Looking To Be a Long Night in Ohio

As the nation waits with baited breath on November 7 to see if Ohio, America’s quintessential swing state, turns from red to blue, it increasingly looks like frustrated voters may have to wait days before knowing who are the winners of the contests for Governor and U.S. Senate.
Since at least the 2004 presidential election, Ohio has been known for voting practices that would make a backwater banana republic blush. And it looks like despite millions spent on new technology, things just haven’t gotten any better. The primary elections were a disaster, and now that Ohio has a no-excuse law for absentee ballots on the books, county election boards simply do not have the capacity to count the votes in a quick, accurate manner.
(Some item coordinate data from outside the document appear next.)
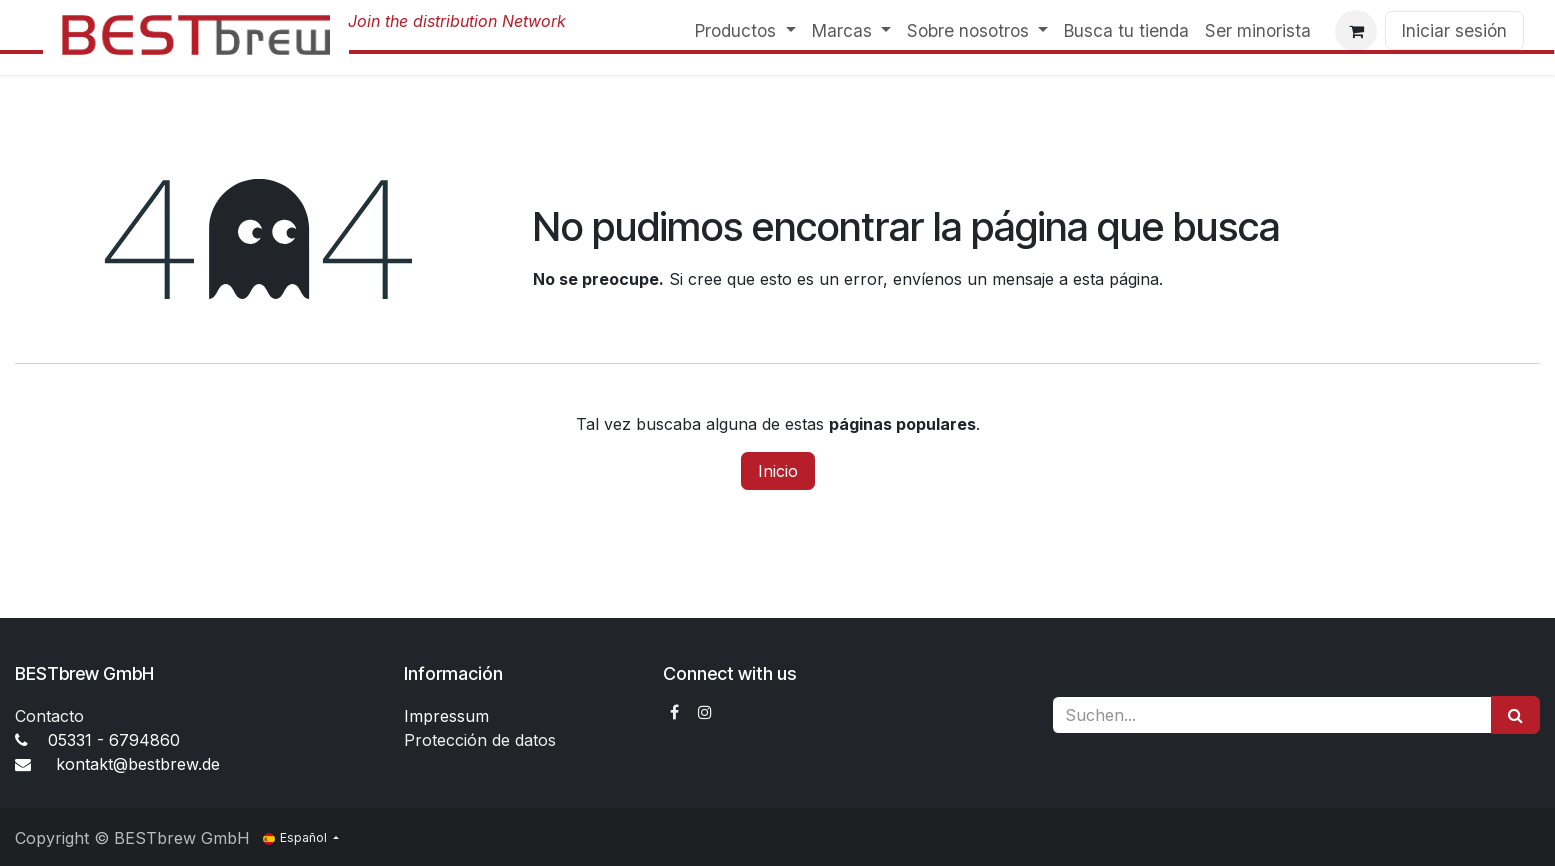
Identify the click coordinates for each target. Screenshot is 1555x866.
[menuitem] (745, 31)
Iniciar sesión (1454, 30)
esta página (1116, 279)
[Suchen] (1515, 715)
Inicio (778, 471)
The situation is not helped by the fact that J. Kenneth Blackwell, all but certain to suffer a landslide defeat in the governor’s election, refuses to allow counties to scan in the absentee ballots prior to Election Day. The reason for this is simple: Blackwell and his struggling Republican pal Mike DeWine will lose heavily in Ohio’s urban counties, and the longer the results are delayed, the more doubt the GOP can cast on the outcome of the elections.
Blackwell’s self-serving interpretation of the law is an outrage, but with November 7 just around the corner, county election officials have neither the time nor the inclination to make Blackwell do what’s right.
It looks like November 7 could be a banner night for Congressmen Sherrod Brown and Ted Strickland. If they win, let’s hope we all know it before Santa gives Karl Rove a lump of coal.